Le sommeil chez le chat

Sa journée se décompose ainsi : 35% de vie bien active, 50% de sommeil léger (dit « paradoxal »), et 15% de sommeil profond. Il dort plusieurs fois par jour et par nuit, et s’éveille souvent. Après une bonne période d’activité, maître chat a besoin de repos. Quand on sait que son cœur émet 150 battements par minute, on conçoit qu’il ait besoin de longues périodes de sieste (le chat est l’animal domestique dont le cœur bat le plus vite) !

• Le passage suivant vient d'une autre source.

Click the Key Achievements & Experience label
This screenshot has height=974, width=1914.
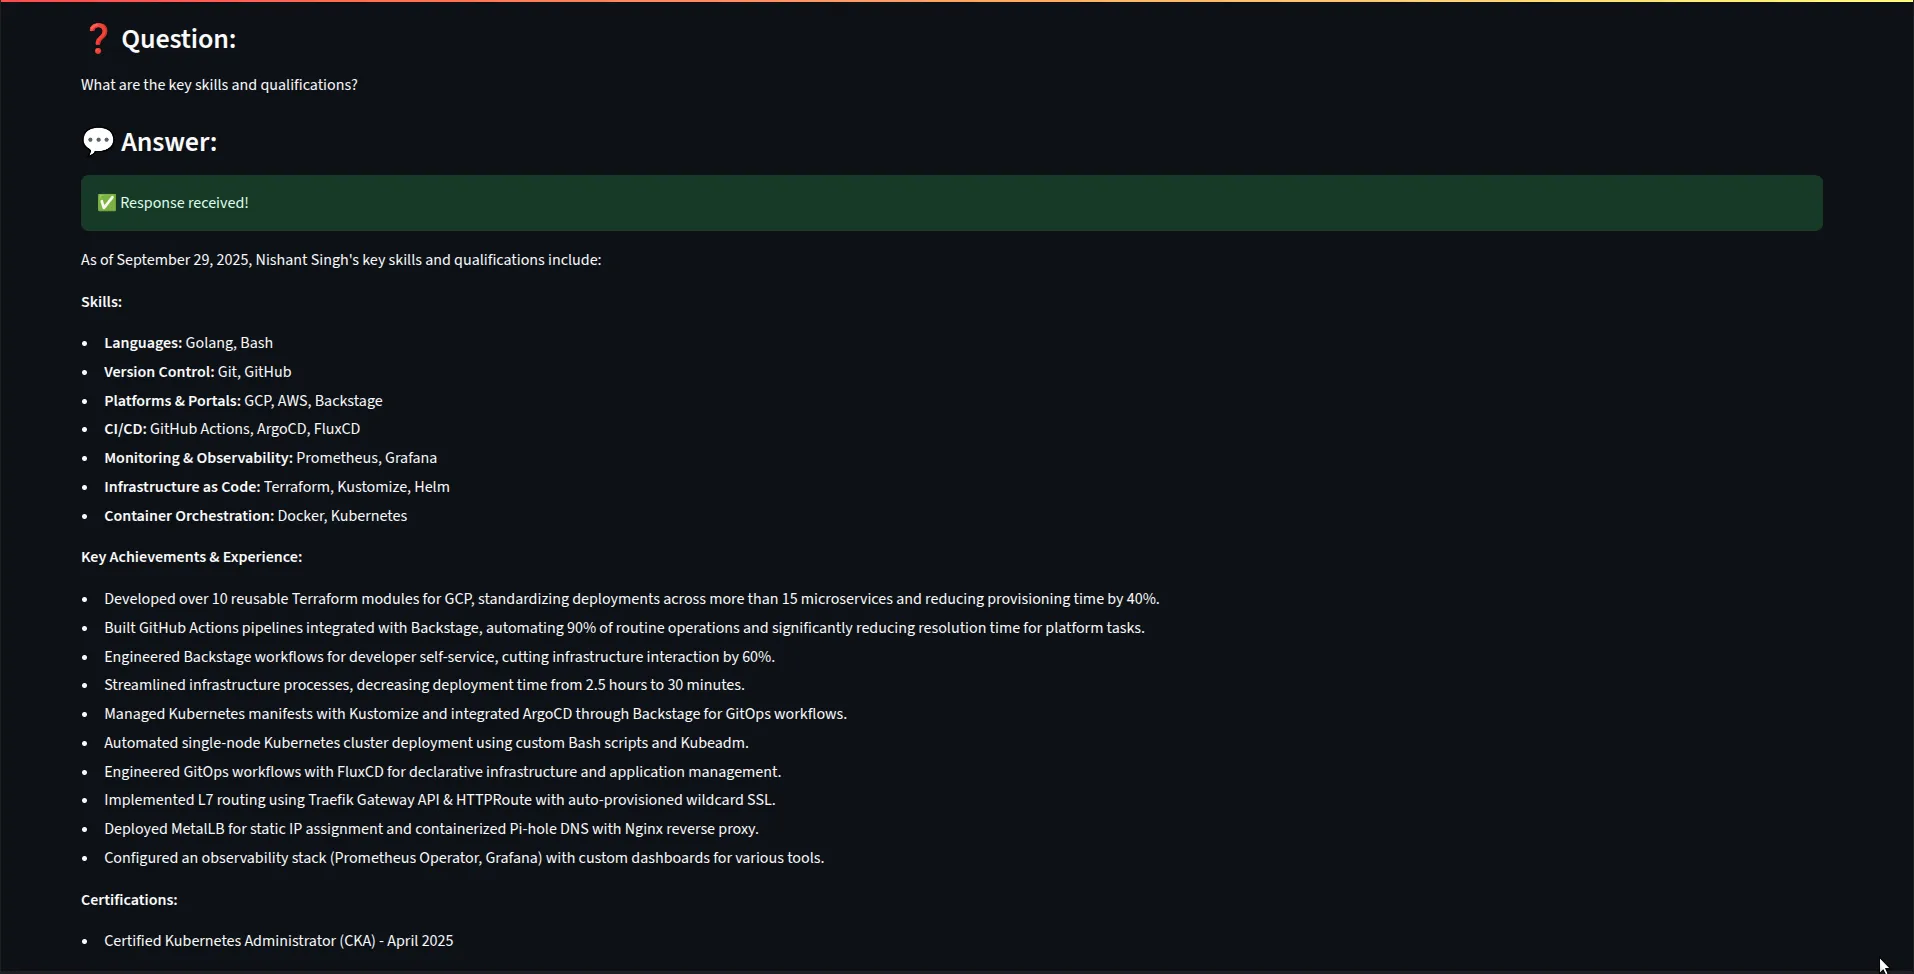pyautogui.click(x=191, y=557)
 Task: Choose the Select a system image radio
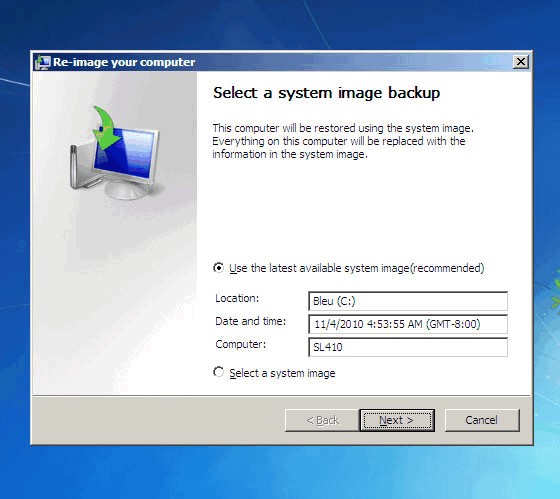[218, 372]
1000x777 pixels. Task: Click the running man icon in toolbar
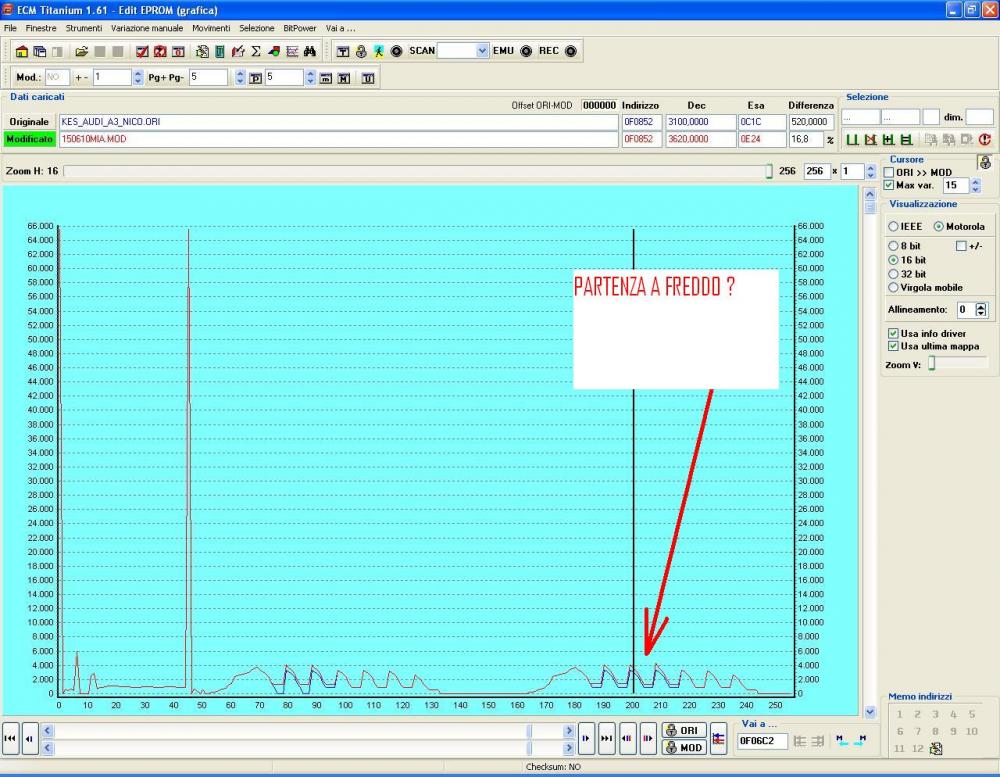coord(378,51)
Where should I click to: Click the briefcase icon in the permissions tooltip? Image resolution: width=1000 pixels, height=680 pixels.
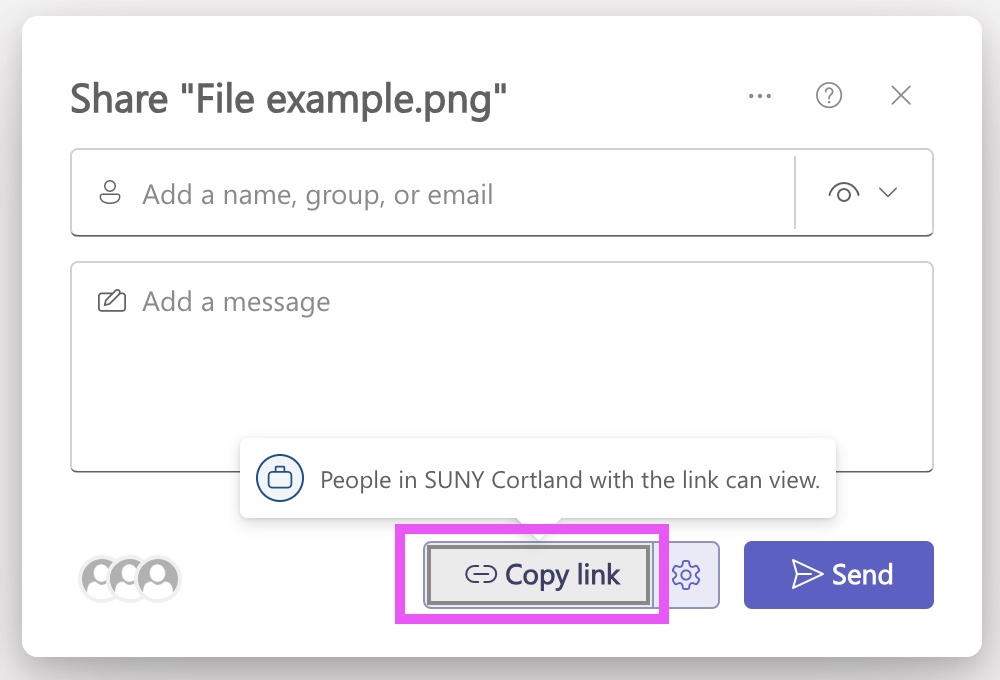(279, 478)
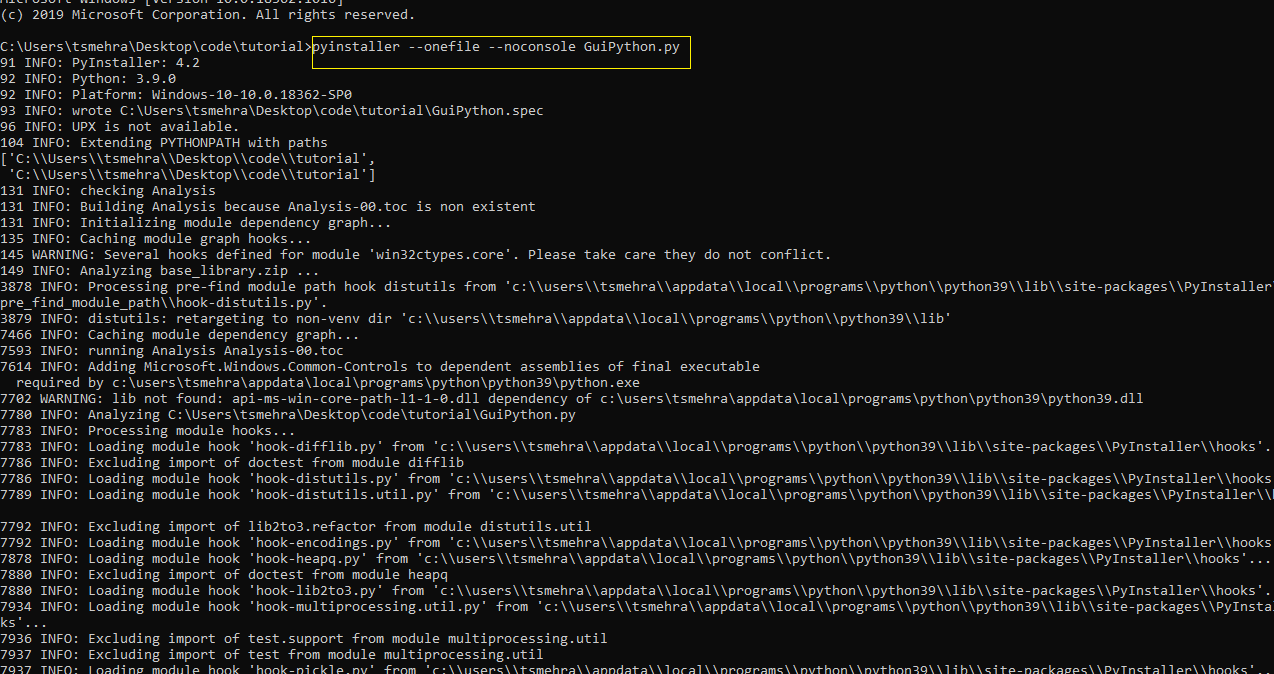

« Il ne faut pas réveiller le chat qui dort » dit le dicton. Sa réaction peut être imprévisible, et prouve un réel traumatisme. Réveillé brutalement, un chat se pétrifie, le regard fixe. Proche d’un état d’hypnose, il peut avoir une réaction brutale, et peut d’un bond s’enfuir par la première porte ouverte. Revenu sur terre, il viendra se frotter contre vos jambes, ou cherchera un endroit plus tranquille pour se rendormir. On a plongé des chats en état d’hypnose, et on a découvert qu’ils possèdent un psychisme tout à fait incompréhensible à l’heure actuelle.  Qu’importe ! Même s’il s’habille de mystère, le chat nous est familier, et bien souvent, le « courant passe » entre lui et nous. Il suffit d’un peu d’attention et d’observation, et de ne pas oublier que le bel animal n’est pas notre serviteur, mais notre compagnon. Il est cependant très dépendant de son maître (dans l’indépendance), et s’il peut se débrouiller seul, il n’en est pas moins malheureux pour autant. Combien de chats n’ont-ils pas parcouru des distances inimaginables, pour retrouver non pas leur maison, mais bien leurs maitres ?

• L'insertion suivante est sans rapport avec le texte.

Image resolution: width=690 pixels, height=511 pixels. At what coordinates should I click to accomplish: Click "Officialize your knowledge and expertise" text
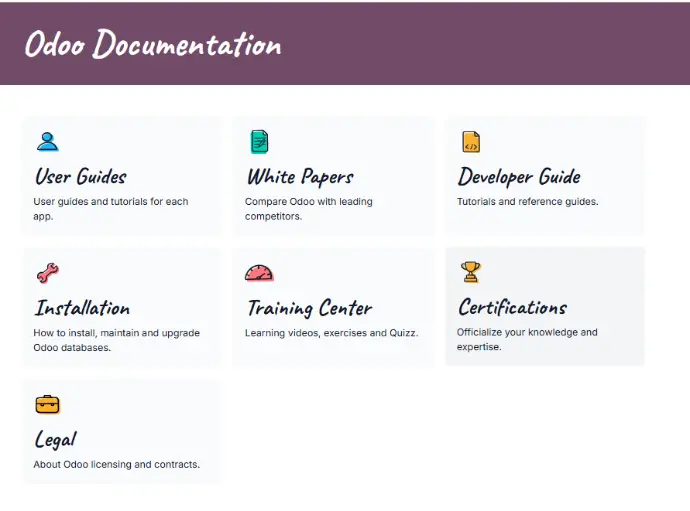tap(527, 339)
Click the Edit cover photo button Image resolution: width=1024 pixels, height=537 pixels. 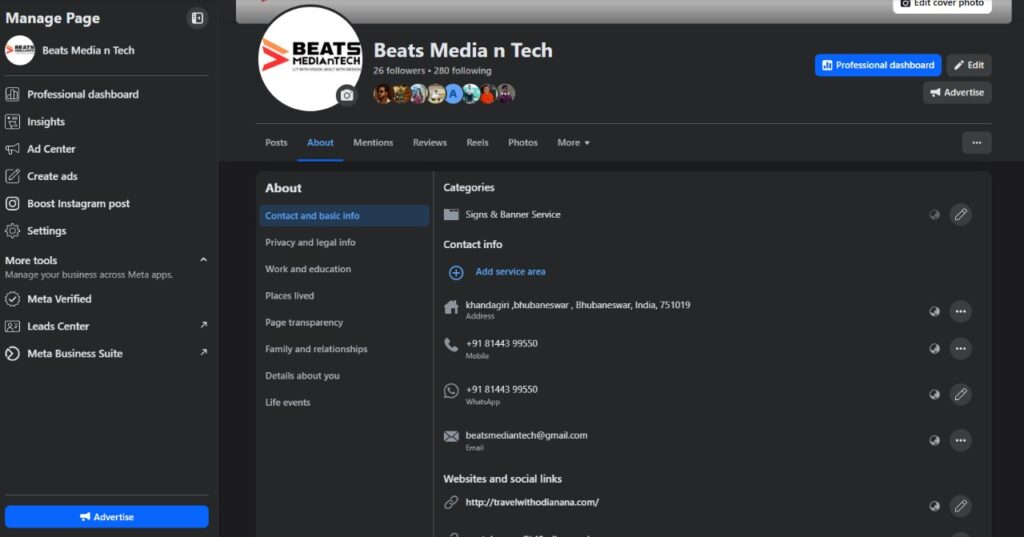[942, 4]
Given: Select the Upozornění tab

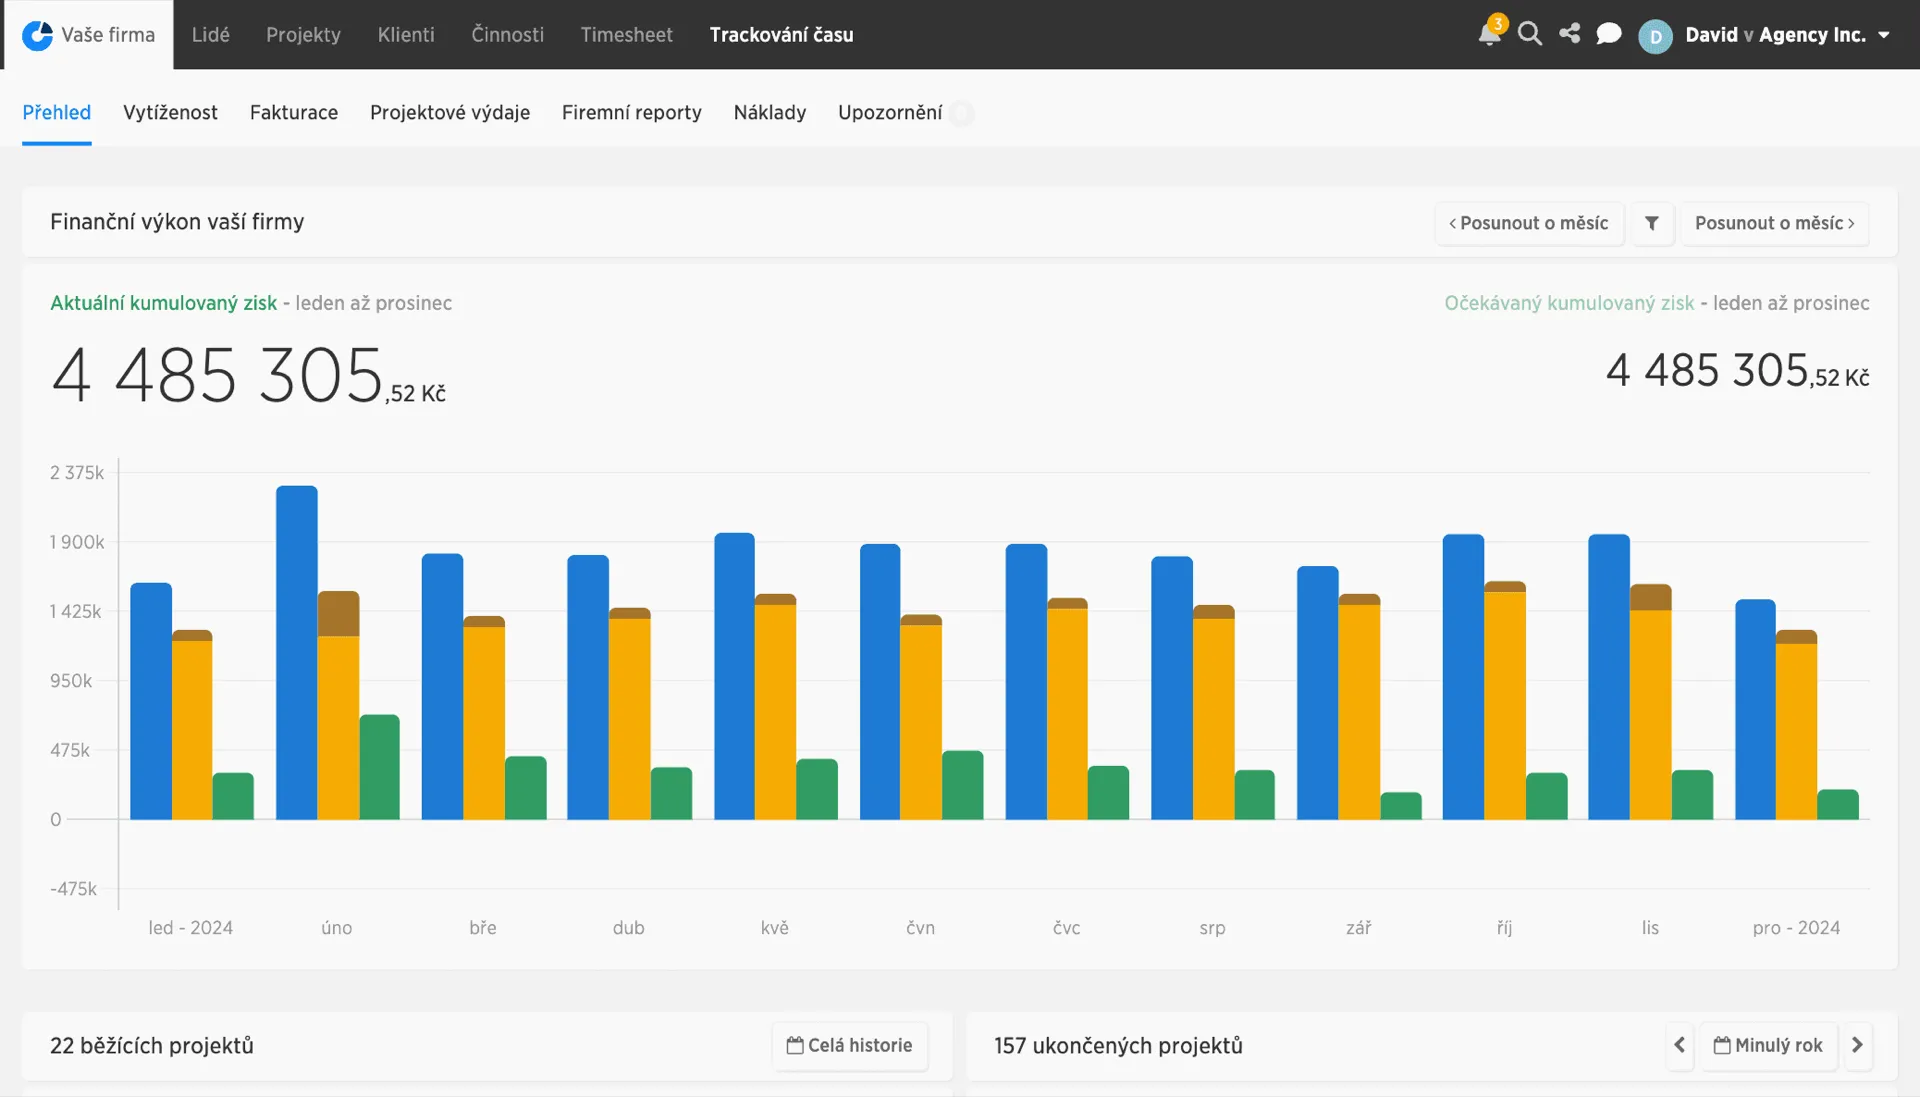Looking at the screenshot, I should point(890,112).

Cela dit, le chat n’est pas un animal comme les autres. Etudiez ses réactions, et ne le forcez pas à faire une chose qu’il déteste, ou à ne pas en faire une qu’il aime par-dessus tout.

Mais attention ! Ne pas forcer son chat ne veut pas dire lui laisser faire ses trente-six mille volontés, et contempler avec béatitude les (nombreuses) bêtises qu’il commet il faut « dévier » ses pulsions ! Noble mais délicate entreprise qui dépend en grande partie du caractère propre de votre joyeuse petite bête…

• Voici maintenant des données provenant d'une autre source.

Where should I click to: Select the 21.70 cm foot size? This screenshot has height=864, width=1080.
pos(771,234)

Puisque vous vous proposez de l’éduquer, mettez-vous d’abord à sa place : respectez son sommeil (dites-le à vos enfants !), et vous aurez toutes les chances d’avoir un animal équilibré. Jouez avec lui en lui apprenant peu à peu que tout n’est pas permis (il ne doit pas grimper sur la table au moment des repas…). Inventez-lui des jeux : il en sera fort aise. Tant que le chaton joue, vous lui interdirez de sortir ses griffes à tout moment : mieux vaut éviter les mauvaises habitudes dès l’enfance, car si les ongles d’un chaton picotent aimablement, ceux d’un adulte sont bien douloureux ! En dernier recours, il faudra lui couper l’extrémité des griffes. Toutefois, si vos relations sont bonnes, le jeu se déroulera « à patte de velours », le plus souvent.

Respectez l’indépendance de l’animal, et vouez-lui une affection sans limite. Vous serez admirablement payé en retour, car un chat aime qu’on l’aime.